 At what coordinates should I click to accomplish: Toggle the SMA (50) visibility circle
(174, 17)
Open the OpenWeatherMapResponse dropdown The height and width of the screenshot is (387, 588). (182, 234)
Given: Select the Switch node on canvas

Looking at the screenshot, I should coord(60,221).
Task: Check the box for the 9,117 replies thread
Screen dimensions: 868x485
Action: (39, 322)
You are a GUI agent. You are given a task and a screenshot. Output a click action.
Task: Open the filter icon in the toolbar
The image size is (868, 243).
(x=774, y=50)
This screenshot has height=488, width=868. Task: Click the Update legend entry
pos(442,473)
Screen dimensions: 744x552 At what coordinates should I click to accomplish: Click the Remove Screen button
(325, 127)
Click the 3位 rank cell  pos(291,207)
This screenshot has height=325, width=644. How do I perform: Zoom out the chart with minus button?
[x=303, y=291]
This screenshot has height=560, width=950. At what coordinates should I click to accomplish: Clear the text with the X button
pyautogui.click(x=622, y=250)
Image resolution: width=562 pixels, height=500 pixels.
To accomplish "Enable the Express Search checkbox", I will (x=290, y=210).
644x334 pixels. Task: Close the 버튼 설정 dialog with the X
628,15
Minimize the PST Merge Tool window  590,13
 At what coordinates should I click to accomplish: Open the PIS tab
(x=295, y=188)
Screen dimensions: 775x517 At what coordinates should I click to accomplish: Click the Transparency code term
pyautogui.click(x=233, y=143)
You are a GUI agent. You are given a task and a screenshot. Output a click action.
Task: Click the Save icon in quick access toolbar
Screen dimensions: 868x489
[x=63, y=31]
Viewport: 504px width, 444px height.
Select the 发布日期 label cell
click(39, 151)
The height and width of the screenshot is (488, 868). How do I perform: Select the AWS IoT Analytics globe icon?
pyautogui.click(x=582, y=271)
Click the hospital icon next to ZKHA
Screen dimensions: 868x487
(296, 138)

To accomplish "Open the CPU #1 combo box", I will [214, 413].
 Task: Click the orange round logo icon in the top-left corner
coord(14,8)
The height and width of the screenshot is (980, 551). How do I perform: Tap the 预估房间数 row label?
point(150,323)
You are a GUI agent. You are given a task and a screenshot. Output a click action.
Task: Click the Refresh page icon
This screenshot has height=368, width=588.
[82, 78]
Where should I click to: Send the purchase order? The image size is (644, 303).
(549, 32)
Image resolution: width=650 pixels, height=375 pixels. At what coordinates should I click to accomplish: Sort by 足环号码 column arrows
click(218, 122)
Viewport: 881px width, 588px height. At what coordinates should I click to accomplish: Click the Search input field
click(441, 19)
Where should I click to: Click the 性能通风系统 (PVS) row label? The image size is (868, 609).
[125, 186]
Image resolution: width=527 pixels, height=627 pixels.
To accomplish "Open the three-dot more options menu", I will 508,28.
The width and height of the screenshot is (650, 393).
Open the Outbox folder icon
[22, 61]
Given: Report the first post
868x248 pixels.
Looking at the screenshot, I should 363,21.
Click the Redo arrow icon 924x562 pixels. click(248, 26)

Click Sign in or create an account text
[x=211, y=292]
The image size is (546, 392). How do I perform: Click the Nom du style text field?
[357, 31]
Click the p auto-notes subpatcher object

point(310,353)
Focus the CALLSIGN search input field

----------------------------------------

◆ **WHAT YOU NEED TO DO**:
Which lines in the data above hold the string "will"? Show each one.

◆ **TASK RESPONSE**:
To accomplish "Enable the Express Search checkbox", I will (x=290, y=210).
To accomplish "Open the CPU #1 combo box", I will [214, 413].
To accomplish "Open the three-dot more options menu", I will 508,28.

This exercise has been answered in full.